**DO THIS**.
Locate every line in the items below that contains the string "time", and copy each of those lines. Uppercase and lowercase letters count as different.

**Raw items**.
'''

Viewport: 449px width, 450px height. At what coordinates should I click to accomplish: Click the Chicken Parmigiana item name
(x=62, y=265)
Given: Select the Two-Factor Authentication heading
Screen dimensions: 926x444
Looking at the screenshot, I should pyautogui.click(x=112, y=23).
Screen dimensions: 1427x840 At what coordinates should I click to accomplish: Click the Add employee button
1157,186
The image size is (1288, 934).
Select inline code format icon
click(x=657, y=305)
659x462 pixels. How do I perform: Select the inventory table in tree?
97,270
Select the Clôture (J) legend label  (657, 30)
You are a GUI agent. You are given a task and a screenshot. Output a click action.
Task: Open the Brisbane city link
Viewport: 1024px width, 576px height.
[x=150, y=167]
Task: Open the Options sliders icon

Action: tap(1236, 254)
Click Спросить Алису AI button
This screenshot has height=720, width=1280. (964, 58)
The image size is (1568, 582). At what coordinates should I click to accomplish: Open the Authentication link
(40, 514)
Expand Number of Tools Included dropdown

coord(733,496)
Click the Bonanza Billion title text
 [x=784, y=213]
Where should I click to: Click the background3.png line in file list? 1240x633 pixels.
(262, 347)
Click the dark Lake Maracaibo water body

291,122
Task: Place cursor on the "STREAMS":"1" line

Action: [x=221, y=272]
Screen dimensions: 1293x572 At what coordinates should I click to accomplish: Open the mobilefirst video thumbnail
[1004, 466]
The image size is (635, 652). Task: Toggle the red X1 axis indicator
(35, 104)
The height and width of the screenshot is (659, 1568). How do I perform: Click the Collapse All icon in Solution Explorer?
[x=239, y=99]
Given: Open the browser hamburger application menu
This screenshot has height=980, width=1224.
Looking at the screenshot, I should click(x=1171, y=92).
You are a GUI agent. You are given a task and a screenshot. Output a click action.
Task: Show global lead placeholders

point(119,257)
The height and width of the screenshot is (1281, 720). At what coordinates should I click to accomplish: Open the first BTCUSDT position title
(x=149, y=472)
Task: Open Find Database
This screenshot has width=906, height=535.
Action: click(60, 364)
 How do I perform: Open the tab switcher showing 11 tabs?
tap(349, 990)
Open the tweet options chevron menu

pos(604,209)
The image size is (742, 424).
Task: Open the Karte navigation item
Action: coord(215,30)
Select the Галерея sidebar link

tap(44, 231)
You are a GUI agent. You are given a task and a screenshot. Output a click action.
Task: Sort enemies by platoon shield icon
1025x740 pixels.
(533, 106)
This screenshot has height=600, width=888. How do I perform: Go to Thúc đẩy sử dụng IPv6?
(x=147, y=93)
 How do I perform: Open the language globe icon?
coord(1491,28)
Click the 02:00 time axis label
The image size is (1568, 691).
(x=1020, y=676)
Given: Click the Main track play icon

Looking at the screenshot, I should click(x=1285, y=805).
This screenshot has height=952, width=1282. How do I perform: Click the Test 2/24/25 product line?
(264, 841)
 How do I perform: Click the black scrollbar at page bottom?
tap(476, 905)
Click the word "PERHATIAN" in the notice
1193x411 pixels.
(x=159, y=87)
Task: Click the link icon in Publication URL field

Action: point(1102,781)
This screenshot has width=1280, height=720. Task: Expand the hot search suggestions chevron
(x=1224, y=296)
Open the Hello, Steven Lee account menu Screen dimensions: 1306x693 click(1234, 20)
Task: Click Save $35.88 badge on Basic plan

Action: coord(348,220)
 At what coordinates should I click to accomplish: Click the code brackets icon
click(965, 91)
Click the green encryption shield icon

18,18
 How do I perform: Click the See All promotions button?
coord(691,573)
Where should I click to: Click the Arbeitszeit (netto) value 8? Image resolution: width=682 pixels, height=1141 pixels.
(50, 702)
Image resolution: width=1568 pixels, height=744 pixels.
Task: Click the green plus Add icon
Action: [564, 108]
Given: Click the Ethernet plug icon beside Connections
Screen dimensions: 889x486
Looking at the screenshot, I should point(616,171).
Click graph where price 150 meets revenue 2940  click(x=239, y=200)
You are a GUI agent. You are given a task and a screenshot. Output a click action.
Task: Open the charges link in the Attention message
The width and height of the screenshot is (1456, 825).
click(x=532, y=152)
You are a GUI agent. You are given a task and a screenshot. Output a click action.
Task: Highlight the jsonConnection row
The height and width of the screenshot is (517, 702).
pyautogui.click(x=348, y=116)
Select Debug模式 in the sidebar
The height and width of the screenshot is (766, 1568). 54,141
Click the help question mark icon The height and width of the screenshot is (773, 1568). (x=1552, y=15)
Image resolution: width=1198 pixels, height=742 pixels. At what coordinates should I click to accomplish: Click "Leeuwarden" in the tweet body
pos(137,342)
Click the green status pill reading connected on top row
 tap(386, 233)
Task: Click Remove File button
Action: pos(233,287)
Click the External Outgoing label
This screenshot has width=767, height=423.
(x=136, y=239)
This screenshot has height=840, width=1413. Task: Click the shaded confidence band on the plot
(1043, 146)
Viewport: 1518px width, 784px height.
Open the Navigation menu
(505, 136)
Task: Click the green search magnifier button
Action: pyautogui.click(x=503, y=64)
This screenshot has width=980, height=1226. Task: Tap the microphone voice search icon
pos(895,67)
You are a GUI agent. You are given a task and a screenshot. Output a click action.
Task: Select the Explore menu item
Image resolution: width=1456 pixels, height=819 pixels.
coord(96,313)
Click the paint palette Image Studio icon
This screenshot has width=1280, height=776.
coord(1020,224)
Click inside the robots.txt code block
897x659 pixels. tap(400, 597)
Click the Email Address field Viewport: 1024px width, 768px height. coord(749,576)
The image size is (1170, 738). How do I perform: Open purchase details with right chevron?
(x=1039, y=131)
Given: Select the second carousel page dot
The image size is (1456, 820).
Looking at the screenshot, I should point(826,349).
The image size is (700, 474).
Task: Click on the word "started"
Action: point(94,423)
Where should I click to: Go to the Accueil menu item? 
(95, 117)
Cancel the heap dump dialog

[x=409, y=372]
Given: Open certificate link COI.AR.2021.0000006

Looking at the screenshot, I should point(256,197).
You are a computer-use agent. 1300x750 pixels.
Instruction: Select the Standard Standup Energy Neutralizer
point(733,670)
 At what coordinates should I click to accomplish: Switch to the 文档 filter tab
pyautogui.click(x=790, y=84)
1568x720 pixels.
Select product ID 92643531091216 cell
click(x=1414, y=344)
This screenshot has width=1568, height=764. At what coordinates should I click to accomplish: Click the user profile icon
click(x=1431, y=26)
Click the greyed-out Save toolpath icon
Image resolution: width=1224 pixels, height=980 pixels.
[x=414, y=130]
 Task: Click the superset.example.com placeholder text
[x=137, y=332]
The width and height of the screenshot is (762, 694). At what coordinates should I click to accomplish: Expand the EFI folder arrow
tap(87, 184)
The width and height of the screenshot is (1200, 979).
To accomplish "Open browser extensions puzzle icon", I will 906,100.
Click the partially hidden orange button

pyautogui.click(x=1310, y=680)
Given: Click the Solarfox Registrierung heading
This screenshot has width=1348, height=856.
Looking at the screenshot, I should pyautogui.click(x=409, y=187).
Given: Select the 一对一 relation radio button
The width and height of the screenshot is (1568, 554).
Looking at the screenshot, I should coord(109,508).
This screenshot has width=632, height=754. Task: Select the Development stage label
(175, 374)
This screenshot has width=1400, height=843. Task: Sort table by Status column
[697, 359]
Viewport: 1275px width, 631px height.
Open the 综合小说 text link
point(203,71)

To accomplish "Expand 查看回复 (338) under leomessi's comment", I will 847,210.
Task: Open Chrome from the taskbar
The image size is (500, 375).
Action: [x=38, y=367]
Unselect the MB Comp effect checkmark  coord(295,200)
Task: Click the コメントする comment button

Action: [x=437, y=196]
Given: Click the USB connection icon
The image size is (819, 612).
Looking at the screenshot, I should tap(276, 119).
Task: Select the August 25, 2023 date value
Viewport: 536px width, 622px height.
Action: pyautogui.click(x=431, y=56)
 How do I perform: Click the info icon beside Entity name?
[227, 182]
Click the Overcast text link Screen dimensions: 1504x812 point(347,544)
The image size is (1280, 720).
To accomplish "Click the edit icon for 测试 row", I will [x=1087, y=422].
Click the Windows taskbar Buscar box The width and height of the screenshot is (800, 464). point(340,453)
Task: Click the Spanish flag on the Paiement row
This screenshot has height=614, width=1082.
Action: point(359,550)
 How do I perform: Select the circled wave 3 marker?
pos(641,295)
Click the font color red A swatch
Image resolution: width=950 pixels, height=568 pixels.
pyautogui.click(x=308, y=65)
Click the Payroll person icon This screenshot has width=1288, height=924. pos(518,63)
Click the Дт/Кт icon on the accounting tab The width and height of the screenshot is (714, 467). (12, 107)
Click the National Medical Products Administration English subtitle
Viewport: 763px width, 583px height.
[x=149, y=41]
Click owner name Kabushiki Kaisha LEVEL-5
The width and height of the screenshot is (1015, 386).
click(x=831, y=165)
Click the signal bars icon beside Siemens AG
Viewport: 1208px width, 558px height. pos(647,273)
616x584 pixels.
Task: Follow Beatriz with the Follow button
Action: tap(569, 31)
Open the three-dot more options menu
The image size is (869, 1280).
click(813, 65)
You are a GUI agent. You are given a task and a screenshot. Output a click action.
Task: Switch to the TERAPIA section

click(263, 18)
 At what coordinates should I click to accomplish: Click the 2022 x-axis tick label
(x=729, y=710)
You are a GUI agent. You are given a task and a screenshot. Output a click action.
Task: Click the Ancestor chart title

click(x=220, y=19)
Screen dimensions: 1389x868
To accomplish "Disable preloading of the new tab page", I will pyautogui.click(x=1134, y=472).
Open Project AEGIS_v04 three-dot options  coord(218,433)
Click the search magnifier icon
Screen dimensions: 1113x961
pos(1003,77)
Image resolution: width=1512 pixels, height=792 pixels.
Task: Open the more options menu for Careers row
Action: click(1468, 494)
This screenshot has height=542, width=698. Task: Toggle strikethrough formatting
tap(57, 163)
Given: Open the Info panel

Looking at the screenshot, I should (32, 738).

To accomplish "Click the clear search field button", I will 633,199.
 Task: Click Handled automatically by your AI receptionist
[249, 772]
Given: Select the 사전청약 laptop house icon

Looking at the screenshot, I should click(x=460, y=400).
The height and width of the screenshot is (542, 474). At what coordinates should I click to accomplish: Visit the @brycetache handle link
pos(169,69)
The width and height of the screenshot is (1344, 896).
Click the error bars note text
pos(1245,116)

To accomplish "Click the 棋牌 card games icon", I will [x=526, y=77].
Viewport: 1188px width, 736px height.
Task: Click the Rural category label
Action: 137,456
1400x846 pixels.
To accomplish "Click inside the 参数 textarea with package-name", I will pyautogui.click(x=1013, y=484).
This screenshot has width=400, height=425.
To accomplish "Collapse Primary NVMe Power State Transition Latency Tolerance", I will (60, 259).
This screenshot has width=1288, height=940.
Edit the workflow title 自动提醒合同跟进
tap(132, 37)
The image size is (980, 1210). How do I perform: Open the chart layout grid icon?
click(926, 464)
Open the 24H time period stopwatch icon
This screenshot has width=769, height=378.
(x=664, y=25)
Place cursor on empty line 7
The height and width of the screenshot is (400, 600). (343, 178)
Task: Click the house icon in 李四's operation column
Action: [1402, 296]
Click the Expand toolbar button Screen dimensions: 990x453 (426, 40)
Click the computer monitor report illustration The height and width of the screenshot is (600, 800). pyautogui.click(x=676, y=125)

'''

**SOLUTION TO THIS PROBLEM**.
Click the 02:00 time axis label
Open the 24H time period stopwatch icon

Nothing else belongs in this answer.